> Task
Print out the entries from the line containing "This screenshot has width=183, height=133." through the last line, exactly, and print nothing else. Pictures are not copied.

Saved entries
=====
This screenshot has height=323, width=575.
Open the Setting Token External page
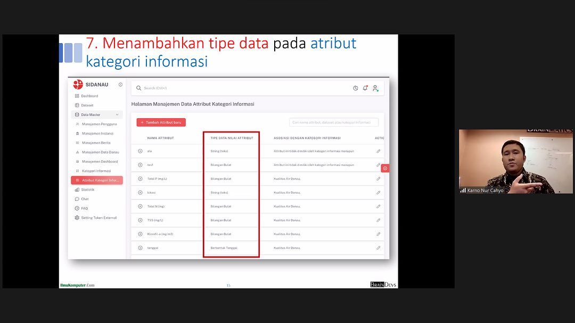pyautogui.click(x=98, y=218)
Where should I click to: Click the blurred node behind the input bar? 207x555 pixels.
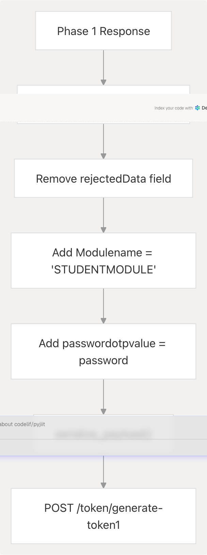click(104, 434)
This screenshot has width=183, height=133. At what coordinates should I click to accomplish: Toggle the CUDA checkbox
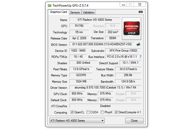88,112
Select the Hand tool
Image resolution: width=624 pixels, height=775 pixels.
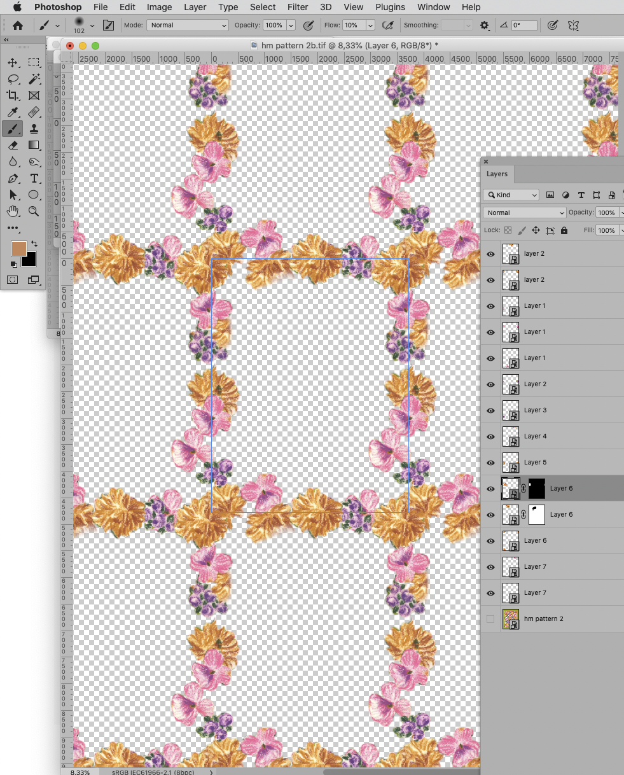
=====
> Your response
This screenshot has width=183, height=133. At what coordinates should I click to accomplish: Toggle the CUDA checkbox
88,112
Select the Hand tool
Image resolution: width=624 pixels, height=775 pixels.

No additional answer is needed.